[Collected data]
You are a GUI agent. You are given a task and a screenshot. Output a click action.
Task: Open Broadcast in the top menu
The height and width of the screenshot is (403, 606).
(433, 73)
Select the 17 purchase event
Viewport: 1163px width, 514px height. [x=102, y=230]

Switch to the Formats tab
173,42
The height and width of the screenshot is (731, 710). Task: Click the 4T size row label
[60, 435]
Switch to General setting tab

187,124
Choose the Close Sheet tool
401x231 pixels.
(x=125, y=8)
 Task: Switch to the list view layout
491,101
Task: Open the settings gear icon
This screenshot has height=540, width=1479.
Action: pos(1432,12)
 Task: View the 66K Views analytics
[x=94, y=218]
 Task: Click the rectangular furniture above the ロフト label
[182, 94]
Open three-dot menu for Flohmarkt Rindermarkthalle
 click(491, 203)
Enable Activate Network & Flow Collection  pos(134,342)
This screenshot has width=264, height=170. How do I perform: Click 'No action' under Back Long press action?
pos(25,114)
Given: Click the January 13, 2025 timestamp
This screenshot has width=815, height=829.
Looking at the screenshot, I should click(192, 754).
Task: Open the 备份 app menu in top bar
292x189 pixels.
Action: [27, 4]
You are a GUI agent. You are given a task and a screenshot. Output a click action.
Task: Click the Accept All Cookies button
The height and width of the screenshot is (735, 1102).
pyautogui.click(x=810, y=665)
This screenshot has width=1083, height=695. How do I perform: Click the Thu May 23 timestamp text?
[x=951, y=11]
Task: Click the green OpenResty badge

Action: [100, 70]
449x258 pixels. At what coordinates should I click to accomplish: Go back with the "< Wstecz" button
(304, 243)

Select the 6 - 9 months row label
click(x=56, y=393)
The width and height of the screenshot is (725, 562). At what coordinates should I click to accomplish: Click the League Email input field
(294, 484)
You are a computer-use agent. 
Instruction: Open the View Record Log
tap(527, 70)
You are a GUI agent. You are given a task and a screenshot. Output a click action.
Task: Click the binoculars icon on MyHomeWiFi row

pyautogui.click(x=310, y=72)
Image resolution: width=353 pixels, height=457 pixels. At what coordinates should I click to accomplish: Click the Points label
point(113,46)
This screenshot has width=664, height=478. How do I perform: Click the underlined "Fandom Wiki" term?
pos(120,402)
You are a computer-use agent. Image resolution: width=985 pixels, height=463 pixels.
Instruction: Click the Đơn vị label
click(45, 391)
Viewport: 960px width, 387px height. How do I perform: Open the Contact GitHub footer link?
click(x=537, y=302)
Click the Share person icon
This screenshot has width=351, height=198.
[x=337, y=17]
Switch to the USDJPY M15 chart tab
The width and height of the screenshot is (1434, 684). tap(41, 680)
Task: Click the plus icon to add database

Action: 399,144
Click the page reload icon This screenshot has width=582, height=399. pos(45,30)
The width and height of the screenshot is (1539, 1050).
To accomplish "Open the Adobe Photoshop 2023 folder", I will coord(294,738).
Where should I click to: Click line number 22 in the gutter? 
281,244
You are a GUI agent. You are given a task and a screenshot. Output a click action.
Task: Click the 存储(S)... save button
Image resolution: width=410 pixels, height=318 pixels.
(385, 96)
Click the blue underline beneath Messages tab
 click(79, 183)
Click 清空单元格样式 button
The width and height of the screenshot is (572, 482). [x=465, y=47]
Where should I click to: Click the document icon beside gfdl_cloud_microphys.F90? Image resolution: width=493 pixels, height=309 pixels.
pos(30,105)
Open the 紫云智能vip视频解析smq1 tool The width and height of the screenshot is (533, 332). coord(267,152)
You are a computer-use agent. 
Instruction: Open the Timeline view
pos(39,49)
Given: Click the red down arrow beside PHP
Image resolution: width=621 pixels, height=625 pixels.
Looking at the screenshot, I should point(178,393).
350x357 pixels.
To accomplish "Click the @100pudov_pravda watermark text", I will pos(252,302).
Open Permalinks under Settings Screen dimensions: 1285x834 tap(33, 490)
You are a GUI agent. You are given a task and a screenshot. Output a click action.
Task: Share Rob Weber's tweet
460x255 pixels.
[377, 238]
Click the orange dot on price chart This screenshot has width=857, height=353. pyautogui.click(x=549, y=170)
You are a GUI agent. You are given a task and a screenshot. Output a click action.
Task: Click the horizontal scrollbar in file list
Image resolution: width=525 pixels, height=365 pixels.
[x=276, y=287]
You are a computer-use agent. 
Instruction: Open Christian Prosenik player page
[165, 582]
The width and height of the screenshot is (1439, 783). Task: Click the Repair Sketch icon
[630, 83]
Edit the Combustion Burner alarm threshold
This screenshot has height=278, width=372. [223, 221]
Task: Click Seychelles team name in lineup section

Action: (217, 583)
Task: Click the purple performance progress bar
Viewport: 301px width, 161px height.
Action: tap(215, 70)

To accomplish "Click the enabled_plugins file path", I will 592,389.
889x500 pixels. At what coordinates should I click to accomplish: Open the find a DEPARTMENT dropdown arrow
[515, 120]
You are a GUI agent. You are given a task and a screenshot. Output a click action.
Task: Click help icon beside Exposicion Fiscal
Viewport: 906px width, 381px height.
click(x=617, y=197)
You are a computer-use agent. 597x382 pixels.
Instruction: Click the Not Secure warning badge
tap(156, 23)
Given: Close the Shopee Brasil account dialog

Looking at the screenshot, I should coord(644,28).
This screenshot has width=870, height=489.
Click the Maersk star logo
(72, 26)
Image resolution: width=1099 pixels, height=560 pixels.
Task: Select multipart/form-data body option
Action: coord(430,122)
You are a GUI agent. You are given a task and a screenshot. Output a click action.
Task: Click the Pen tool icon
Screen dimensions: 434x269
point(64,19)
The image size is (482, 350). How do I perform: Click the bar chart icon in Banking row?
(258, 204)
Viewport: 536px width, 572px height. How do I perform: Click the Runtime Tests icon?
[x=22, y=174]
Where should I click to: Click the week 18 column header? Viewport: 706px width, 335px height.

### Required work
Look through the entries above and list every line containing "file".

### Response area
Task: Click the horizontal scrollbar in file list
To accomplish "Click the enabled_plugins file path", I will 592,389.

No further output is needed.